Lizella man sentenced to 10 years for timber theft

Posted: 12:00am on Jun 3, 2011

Jerome Raines is going to prison for stealing trees by the truckload.

At his sentencing Thursday, a Lizella woman he ripped off stood trembling in court as she described how proceeds from the seven loads of timber Raines never paid her for were supposed to defray the cost of her husband’s kidney transplant.

The woman’s daughter, a victim herself, then glared at Raines as she testified about him trucking six loads of timber off her own property, never paying for it.

“The main thing I want to know,” the daughter, Rita Armstrong, said, “is why he did this. ... How can you sleep at night?”

When it came his turn to speak, Raines, 53, of Lizella, offered no explanation, saying only that others in his family’s logging outfit, Raines Trucking, had left him to shoulder the blame.

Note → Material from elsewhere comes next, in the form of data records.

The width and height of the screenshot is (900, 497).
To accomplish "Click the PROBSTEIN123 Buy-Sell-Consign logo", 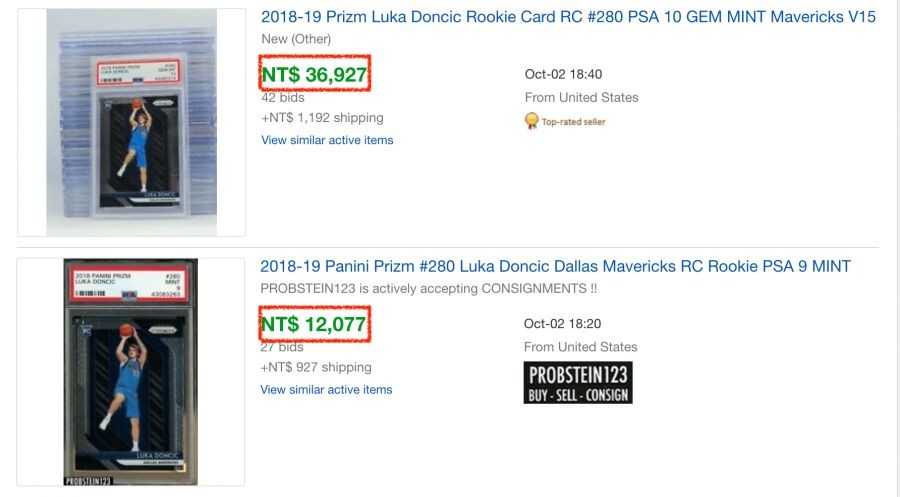I will [x=578, y=382].
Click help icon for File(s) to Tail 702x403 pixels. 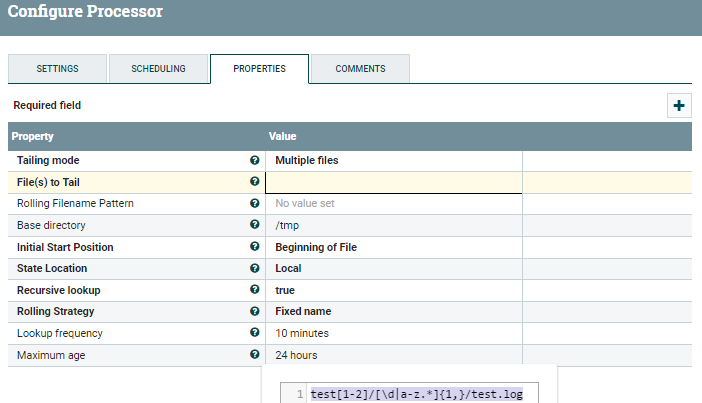tap(255, 182)

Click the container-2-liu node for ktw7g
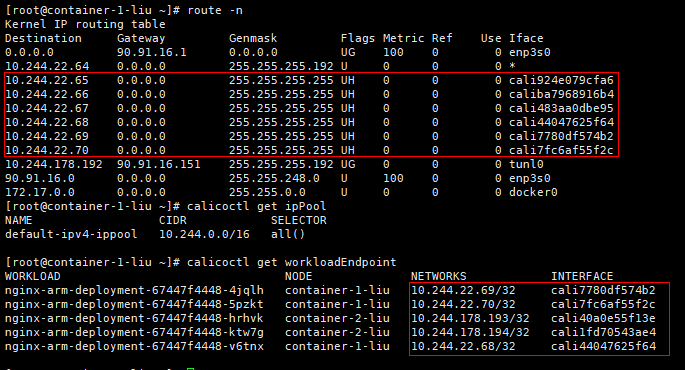337,332

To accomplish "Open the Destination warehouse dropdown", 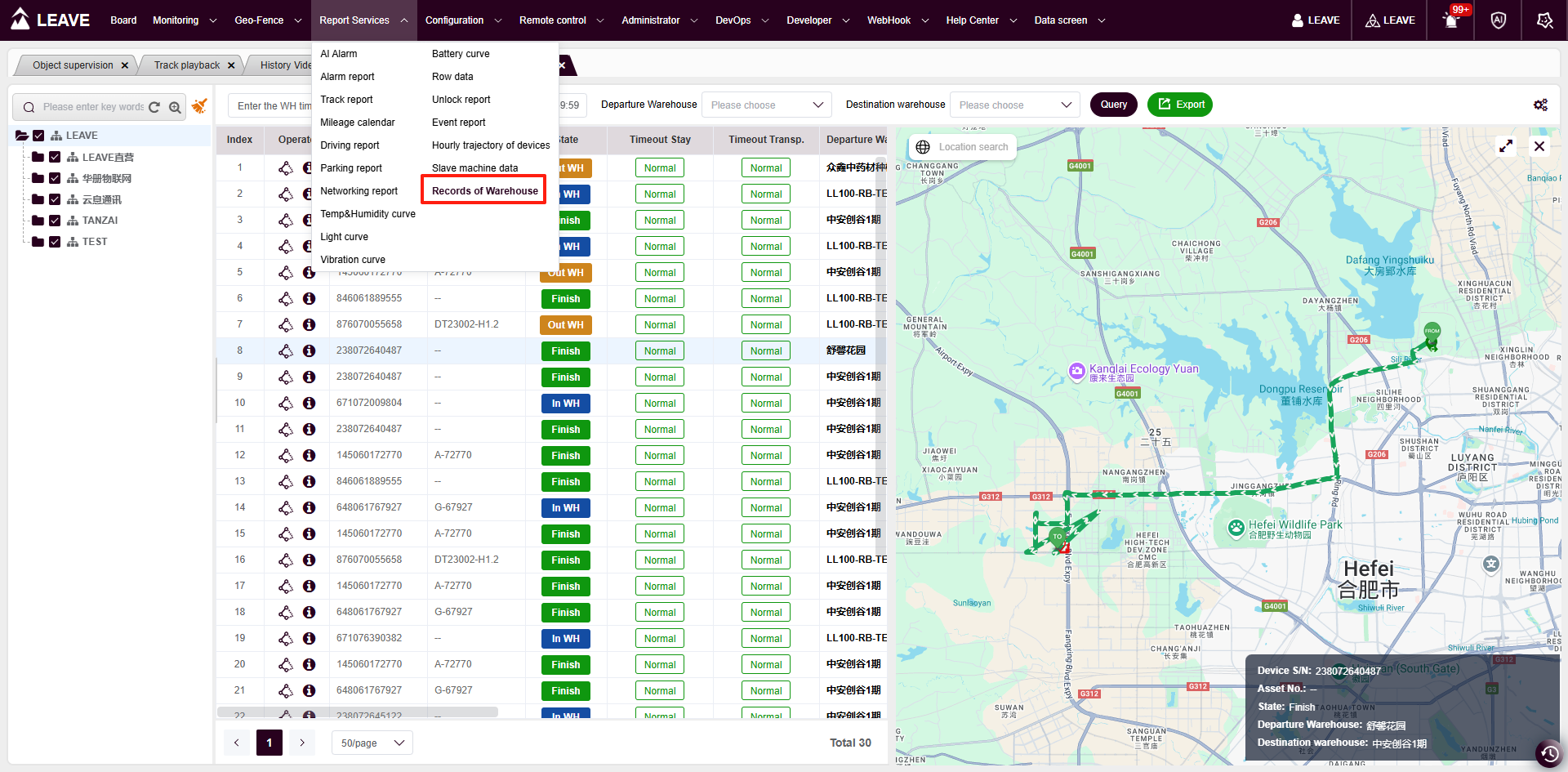I will (x=1014, y=105).
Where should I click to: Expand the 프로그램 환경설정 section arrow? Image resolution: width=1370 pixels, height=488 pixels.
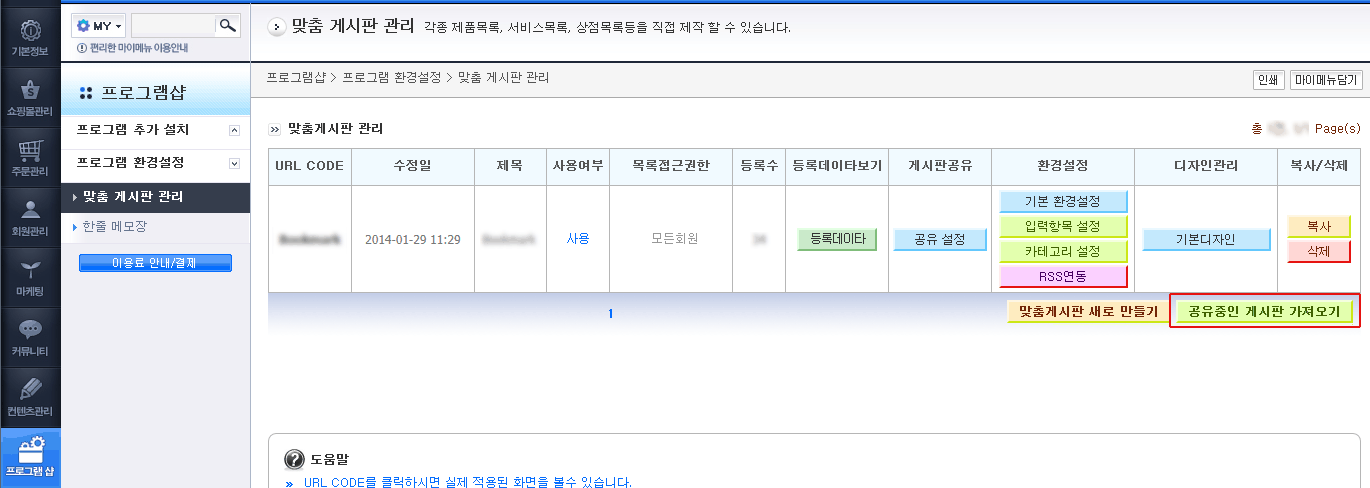pyautogui.click(x=235, y=162)
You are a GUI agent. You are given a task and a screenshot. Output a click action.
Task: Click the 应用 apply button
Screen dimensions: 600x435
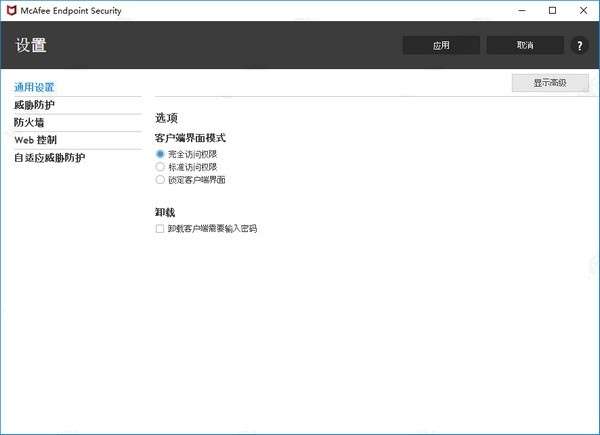pyautogui.click(x=441, y=46)
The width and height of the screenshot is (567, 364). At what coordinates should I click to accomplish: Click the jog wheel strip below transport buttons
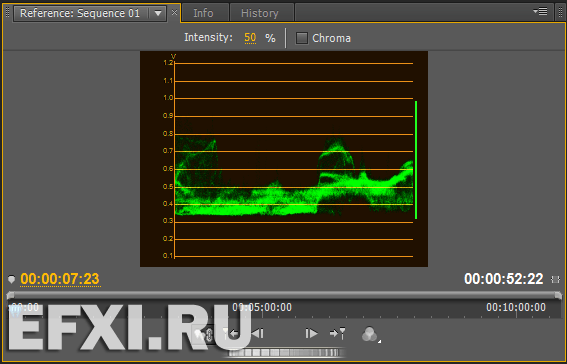pos(284,353)
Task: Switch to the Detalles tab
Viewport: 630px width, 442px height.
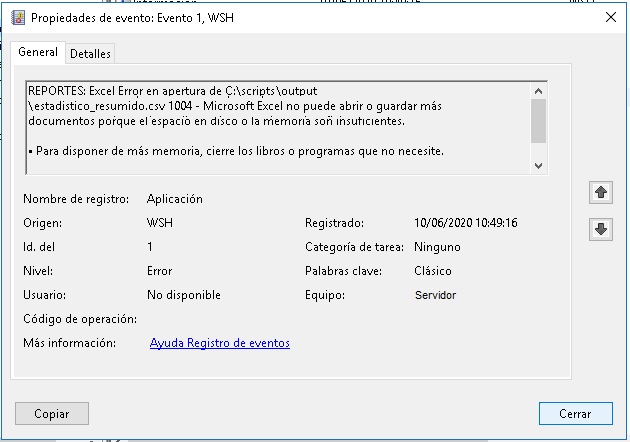Action: click(90, 53)
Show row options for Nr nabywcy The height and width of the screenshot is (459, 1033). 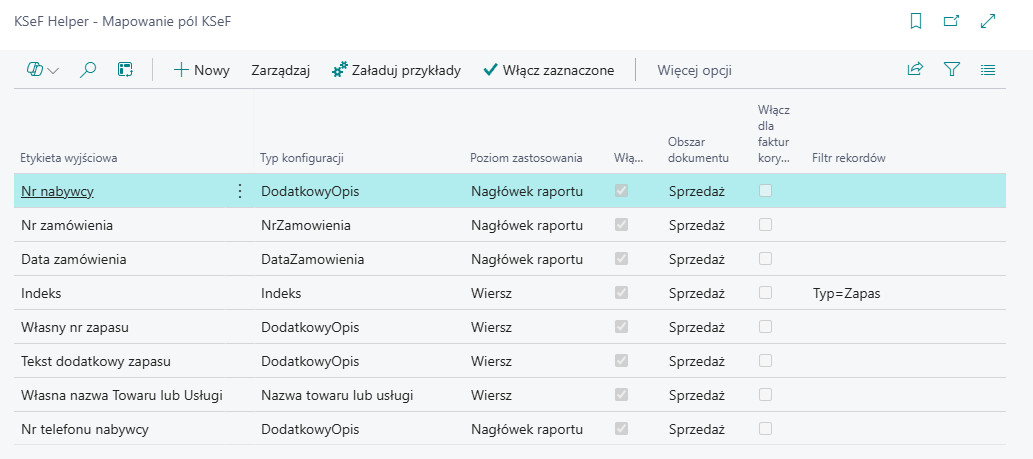click(x=239, y=191)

“All of it fell on me because I was the one cutting the trees,” Raines said.

When Raines, a skinny, goateed 6-footer, finished talking, Bibb County Superior Court Judge Tommy Day Wilcox sentenced him to 10 years in prison.

Last week, Raines pleaded guilty in the case to two counts of felony theft by taking.

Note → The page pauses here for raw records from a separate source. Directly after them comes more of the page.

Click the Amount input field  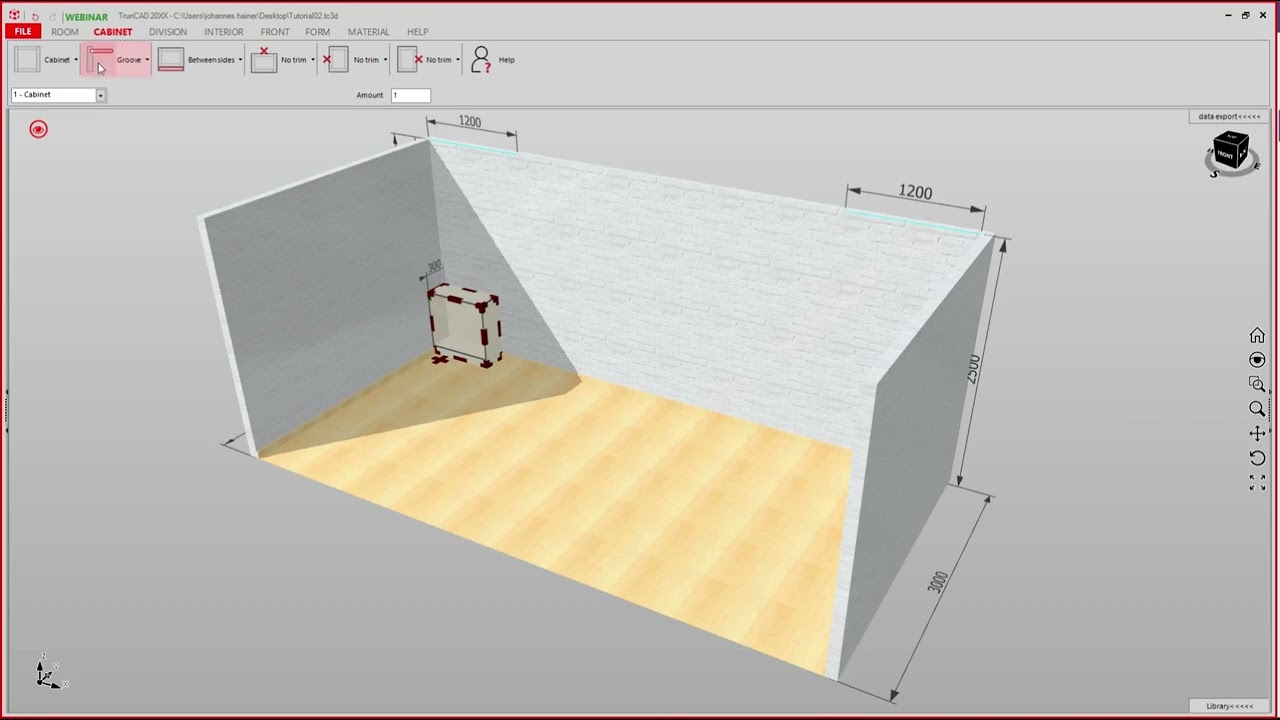[x=411, y=95]
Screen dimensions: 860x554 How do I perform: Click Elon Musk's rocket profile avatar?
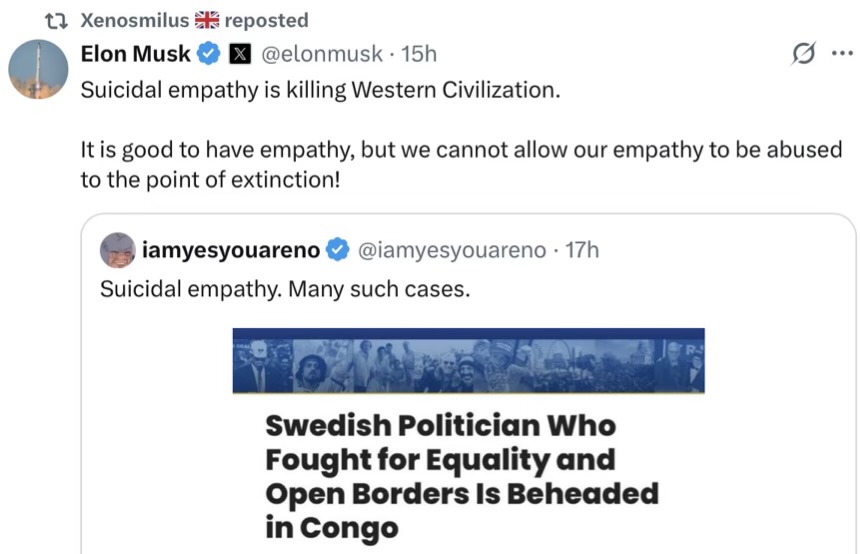(38, 70)
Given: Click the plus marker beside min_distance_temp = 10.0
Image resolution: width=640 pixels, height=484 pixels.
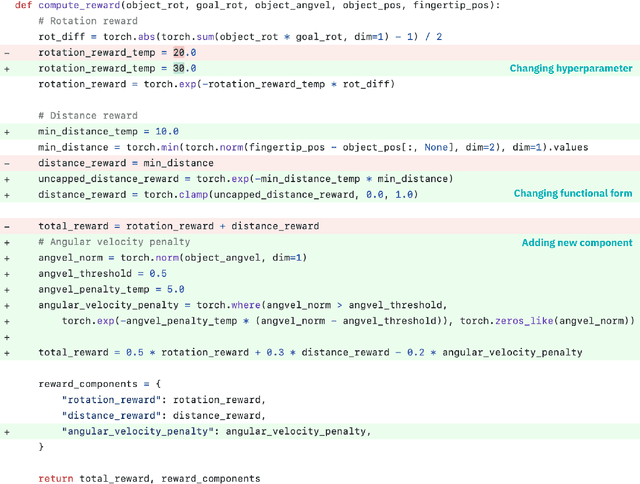Looking at the screenshot, I should point(8,131).
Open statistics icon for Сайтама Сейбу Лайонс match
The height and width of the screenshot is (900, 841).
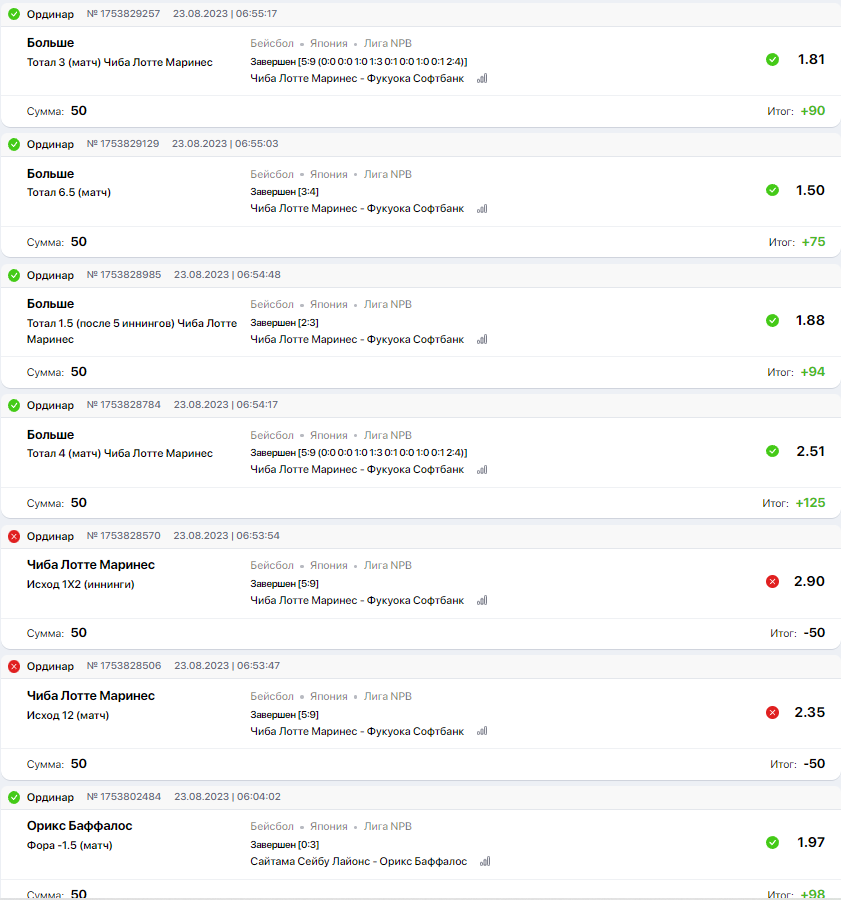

The counts stem from a 2006 transaction involving the fleeced Lizella family members -- Armstrong and her mother, Margaret McGowan -- who were taken for a combined total of more than $8,000.

But at Thursday’s hearing, assistant district attorney Angela J. Manson noted half a dozen other midstate cases in recent years involving landowners who went unpaid for timber Raines cut and hauled away.

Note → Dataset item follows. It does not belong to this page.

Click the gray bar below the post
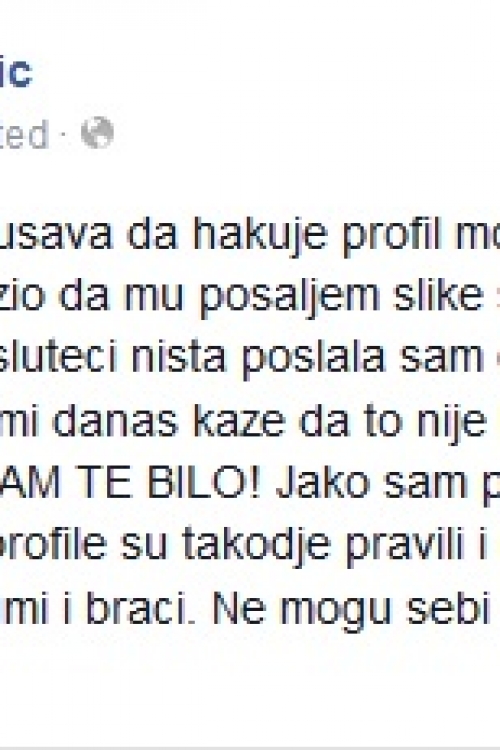This screenshot has width=500, height=750. pos(250,748)
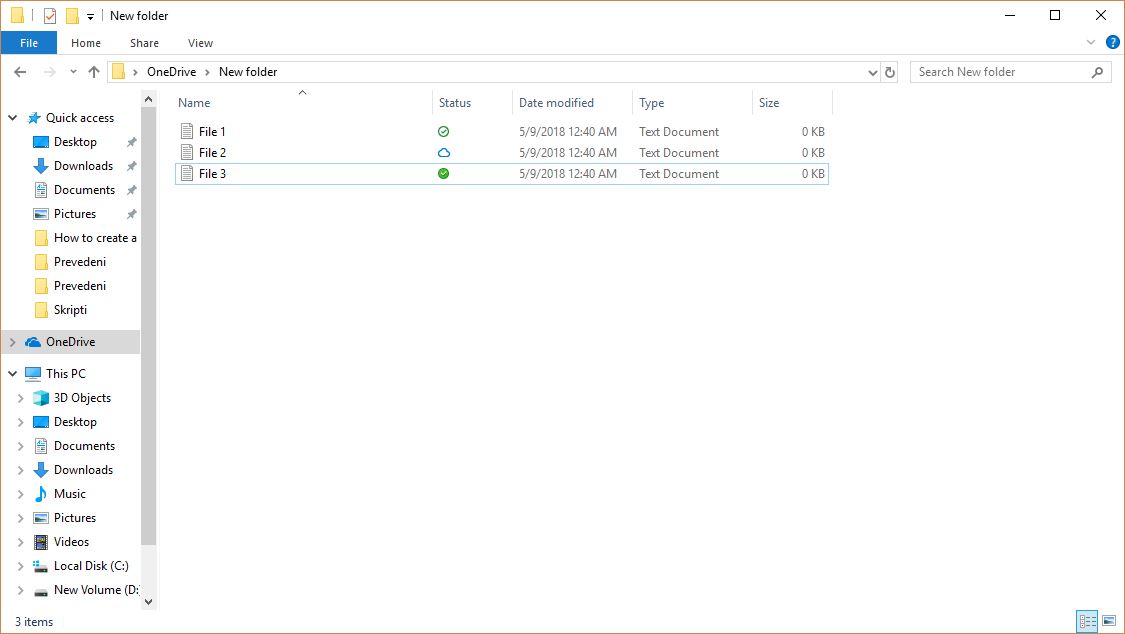
Task: Collapse the Quick access section
Action: [x=11, y=117]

In a Twiggs County case, Raines was ordered to pay $17,000 in restitution.

“This was a widespread criminal enterprise,” Manson said, adding that the Raines “scam” had, according to some in Georgia’s timber industry, given loggers “a bad name.”

Julius Harris, a Bolingbroke man who reported Raines to authorities in 2007, testified Thursday that Raines agreed to pay him $250 a load to cut six loads of trees on his land.

Harris won a Monroe County civil judgment against Raines and was awarded about $1,000 but never received any payment. Harris wanted to use the money to cover property taxes on the 15 acres he owns along Pea Ridge Road in south Monroe County.

Harris said that when Raines didn’t pay him and then didn’t return his calls, Harris tracked down Raines’ mother. Still, Harris said, he never saw his money but said an angry Raines did contact him for “upsetting” his mother.

“This is a man that don’t deserve to be on the street,” Harris said. “I felt like he raped me.”